▸ SELECTION:
Throughout high school and college, I read all the books on dating and pursuing marriage that lined the Christian bookstore shelves.

Due to experiences among my family members, I was nervous about finding the right person to spend my life with. I was determined to make sure a man checked every box before I even considered him a potentially worthy husband.

What I didn’t consider, however, was that I could be too picky. I blurred the line between setting the bar high in search of a worthy spouse and following unrealistic (often culture-driven) expectations. Over time, I acquired quite the list of attributes in a husband that I prayed for in great detail.

Husband ‘Formula’

Certainly the Bible explicitly labels some qualities as requirements—marriage is designed to be between a man and a woman (Gen. 2:24), and believers should only marry other believers who live by their profession (2 Cor. 6:14).

Aside from these two necessities for a God-honoring marriage, though, God gives us freedom to choose the person we spend our life with.

While the stacks of books and articles about the traits you should look for in a godly spouse are helpful and worthwhile guides for making a wise lifelong decision, I began to fixate on the “formula” rather than on God’s leading in my life.

I began to fixate on the ‘formula’ rather than on God’s leading in my life.

The problem manifested when I subtly began considering additional preferences as necessities. It’s not inherently wrong to have preferences for certain qualities in a spouse. But when we turn what isn’t a distinct biblical guideline into a must-have—into an idol—we’re in the danger zone.

I fell prey to creating a character in my mind who was the type of person I thought I wanted to marry—and he didn’t exist.

Perfectionism to Pessimism

I was oblivious to my unreasonable standards until I listened to Tim Keller’s marriage sermon series. The material from those sermons was eventually compiled into his book The Meaning of Marriage, where he addresses the widespread cultural problem of looking for our idea of near perfection in a potential spouse.

“Both men and women today see marriage not as a way of creating character and community but as a way to reach personal life goals,” he wrote. “They are looking for a marriage partner who will ‘fulfill their emotional, sexual, and spiritual desires.’ And that creates an extreme idealism that in turn leads to a deep pessimism that you will ever find the right person to marry.”

Even as believers, we can fall into this trap that our culture conditions us to pursue. Pessimism begins to creep in, which I witnessed in college as crude jokes toward the opposite sex and claims of lifelong celibacy (some joking to hide their rising despair, others dead serious).

Selfish Desire for a Perfect Spouse

When God brought the man who’s now my husband into my life, I felt both compelled to get to know him and also disillusioned. Apart from the true fundamentals, like being a man of faith who lives it out, he didn’t possess all those additional skills or attributes I thought I had to have in a life partner.

▸ OBJECTIVE 1: Reproduce the stretch of the records from the line containing "Tap the 心理测试" through the line containing "coord(47,161)", without changing anything.

▸ RAW DATA:
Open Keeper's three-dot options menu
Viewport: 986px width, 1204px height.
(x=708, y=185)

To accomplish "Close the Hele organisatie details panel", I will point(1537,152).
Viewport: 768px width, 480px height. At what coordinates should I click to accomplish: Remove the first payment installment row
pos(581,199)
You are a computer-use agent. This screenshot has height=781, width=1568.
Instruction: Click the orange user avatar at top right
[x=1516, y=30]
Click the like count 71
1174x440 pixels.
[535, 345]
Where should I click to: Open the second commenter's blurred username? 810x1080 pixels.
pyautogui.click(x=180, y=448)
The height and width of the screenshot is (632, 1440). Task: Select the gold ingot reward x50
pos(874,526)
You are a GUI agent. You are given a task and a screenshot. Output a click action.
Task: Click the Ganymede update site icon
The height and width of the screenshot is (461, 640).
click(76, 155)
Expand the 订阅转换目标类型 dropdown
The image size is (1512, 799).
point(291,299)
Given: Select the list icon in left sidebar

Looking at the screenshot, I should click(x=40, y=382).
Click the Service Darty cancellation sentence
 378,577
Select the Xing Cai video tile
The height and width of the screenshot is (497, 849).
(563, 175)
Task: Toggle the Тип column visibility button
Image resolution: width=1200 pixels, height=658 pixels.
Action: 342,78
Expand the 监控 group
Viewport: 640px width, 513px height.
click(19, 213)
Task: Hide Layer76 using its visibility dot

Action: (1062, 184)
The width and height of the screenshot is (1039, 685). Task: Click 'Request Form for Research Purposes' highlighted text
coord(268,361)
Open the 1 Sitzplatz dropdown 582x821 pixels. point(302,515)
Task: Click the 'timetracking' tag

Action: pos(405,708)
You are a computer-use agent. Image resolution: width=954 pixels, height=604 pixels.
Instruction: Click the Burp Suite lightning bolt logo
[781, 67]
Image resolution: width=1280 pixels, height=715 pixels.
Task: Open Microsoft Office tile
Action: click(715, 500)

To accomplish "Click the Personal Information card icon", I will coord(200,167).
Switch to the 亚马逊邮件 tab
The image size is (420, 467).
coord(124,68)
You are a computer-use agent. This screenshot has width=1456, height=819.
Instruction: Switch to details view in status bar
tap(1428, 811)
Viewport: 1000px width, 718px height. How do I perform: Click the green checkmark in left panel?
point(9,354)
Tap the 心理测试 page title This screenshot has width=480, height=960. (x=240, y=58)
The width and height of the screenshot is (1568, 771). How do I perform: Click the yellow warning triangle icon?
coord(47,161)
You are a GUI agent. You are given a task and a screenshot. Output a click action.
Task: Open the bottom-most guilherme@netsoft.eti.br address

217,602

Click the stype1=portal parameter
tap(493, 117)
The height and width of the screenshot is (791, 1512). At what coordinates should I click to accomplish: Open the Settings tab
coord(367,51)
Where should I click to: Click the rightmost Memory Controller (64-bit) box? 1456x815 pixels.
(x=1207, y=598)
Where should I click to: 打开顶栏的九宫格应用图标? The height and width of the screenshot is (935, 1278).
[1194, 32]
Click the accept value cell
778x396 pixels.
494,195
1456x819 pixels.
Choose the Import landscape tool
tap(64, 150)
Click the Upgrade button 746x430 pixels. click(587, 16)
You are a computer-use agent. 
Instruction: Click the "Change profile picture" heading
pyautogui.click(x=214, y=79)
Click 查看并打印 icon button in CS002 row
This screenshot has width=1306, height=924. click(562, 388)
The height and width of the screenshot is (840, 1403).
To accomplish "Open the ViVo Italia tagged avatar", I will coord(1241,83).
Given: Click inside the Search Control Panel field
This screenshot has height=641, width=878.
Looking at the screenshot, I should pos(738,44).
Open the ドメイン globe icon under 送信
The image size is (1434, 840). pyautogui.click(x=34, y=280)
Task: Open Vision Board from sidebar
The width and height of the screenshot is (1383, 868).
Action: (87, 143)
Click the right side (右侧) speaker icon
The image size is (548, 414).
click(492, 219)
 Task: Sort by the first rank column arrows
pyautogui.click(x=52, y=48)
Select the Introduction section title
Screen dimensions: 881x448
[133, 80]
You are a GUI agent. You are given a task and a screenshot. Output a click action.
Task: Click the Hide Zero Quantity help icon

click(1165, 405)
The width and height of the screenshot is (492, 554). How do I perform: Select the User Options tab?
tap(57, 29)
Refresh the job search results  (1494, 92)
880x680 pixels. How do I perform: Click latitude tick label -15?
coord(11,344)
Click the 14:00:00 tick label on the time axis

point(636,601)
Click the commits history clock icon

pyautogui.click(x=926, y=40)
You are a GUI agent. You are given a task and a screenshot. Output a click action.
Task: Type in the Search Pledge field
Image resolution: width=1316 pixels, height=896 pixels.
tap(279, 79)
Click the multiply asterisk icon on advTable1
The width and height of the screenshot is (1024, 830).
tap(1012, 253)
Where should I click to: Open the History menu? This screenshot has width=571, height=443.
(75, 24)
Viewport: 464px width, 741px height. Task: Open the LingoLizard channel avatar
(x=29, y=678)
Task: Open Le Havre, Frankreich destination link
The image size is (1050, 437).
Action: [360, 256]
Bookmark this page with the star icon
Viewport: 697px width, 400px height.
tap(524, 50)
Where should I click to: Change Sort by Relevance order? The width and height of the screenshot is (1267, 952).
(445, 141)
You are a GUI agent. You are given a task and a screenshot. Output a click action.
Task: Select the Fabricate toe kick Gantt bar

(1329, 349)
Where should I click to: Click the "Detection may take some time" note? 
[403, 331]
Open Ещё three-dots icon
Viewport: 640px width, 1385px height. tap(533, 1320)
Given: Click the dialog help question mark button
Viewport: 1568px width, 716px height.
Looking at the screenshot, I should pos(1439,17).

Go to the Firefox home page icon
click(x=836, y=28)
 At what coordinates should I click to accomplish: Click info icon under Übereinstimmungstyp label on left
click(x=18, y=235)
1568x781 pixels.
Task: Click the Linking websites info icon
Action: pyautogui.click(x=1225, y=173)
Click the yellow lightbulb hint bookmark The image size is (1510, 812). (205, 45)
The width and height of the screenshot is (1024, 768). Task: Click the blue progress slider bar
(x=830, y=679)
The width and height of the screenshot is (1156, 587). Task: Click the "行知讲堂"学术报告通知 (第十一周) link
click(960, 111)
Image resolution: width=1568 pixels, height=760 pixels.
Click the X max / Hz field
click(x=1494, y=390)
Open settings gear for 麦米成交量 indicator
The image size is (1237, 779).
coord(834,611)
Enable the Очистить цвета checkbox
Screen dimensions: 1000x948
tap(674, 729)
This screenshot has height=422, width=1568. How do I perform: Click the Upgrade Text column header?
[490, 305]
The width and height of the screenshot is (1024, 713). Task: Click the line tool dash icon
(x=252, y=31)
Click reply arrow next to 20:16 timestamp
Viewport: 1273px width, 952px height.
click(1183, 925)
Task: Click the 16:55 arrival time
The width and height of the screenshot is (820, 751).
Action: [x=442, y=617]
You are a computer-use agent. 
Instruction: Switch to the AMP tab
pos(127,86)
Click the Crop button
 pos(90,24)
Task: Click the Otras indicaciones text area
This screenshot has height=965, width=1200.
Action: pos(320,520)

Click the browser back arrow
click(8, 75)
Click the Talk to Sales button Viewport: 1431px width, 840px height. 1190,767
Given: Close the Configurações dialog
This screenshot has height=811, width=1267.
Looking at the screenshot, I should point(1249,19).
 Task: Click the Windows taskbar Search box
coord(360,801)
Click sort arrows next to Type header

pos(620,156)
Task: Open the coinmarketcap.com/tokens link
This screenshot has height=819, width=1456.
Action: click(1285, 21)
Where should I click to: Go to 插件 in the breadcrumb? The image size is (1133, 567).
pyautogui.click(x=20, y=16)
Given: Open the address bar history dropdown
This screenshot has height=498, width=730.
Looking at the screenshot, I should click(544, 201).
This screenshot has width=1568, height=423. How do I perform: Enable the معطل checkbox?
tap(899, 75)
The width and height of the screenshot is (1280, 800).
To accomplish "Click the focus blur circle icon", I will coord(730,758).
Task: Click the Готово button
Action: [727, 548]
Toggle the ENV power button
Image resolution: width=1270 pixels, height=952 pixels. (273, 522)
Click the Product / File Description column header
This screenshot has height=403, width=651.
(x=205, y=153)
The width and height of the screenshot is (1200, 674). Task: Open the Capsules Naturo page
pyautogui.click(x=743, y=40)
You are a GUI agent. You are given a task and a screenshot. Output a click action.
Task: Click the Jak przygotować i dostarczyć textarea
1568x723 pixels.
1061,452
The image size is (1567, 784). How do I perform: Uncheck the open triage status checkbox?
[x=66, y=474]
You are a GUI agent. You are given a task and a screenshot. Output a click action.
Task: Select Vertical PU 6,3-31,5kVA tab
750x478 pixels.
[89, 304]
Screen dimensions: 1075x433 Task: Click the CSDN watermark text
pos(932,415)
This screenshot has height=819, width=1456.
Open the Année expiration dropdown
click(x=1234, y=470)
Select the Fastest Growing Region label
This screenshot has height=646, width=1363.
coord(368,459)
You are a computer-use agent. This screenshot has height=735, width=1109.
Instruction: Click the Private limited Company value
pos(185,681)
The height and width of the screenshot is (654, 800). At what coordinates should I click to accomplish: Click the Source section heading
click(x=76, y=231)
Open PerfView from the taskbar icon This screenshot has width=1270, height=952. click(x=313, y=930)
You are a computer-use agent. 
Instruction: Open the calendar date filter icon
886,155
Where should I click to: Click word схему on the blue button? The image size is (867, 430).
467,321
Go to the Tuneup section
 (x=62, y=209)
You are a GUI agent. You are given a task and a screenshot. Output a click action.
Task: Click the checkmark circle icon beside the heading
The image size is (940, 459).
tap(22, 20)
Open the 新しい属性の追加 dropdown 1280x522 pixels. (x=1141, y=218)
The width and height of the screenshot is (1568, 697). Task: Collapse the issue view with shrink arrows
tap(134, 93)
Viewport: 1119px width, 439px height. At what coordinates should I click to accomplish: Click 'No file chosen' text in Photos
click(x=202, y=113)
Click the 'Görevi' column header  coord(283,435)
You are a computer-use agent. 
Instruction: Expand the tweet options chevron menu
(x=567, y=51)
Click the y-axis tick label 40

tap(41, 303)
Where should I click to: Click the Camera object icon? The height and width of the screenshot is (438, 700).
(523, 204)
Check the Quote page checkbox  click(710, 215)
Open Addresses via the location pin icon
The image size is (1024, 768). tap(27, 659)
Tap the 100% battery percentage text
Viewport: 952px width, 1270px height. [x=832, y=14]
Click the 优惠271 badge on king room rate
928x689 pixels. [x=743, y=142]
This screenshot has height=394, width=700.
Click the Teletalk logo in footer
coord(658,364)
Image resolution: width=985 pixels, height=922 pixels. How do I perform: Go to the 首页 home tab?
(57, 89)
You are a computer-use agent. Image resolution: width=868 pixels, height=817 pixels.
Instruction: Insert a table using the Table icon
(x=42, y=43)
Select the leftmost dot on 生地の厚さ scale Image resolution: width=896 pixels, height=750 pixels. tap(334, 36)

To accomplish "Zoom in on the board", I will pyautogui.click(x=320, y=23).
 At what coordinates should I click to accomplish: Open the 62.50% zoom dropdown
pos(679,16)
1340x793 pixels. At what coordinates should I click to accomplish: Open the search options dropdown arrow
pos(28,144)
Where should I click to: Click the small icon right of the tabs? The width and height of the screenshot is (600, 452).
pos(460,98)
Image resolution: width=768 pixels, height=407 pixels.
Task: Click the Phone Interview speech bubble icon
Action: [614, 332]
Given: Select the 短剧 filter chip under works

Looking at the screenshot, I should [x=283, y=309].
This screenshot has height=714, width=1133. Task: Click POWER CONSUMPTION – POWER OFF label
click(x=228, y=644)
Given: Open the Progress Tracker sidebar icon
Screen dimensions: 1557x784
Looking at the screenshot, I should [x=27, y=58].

▸ OBJECTIVE 2: In the essay on seeking a spouse, what made the writer aware of having unreasonable standards?

▸ EXPECTED OUTPUT 1:
Tap the 心理测试 page title This screenshot has width=480, height=960. (x=240, y=58)
The width and height of the screenshot is (1568, 771). How do I perform: Click the yellow warning triangle icon?
coord(47,161)

▸ EXPECTED OUTPUT 2: Listening to Tim Keller's marriage sermon series.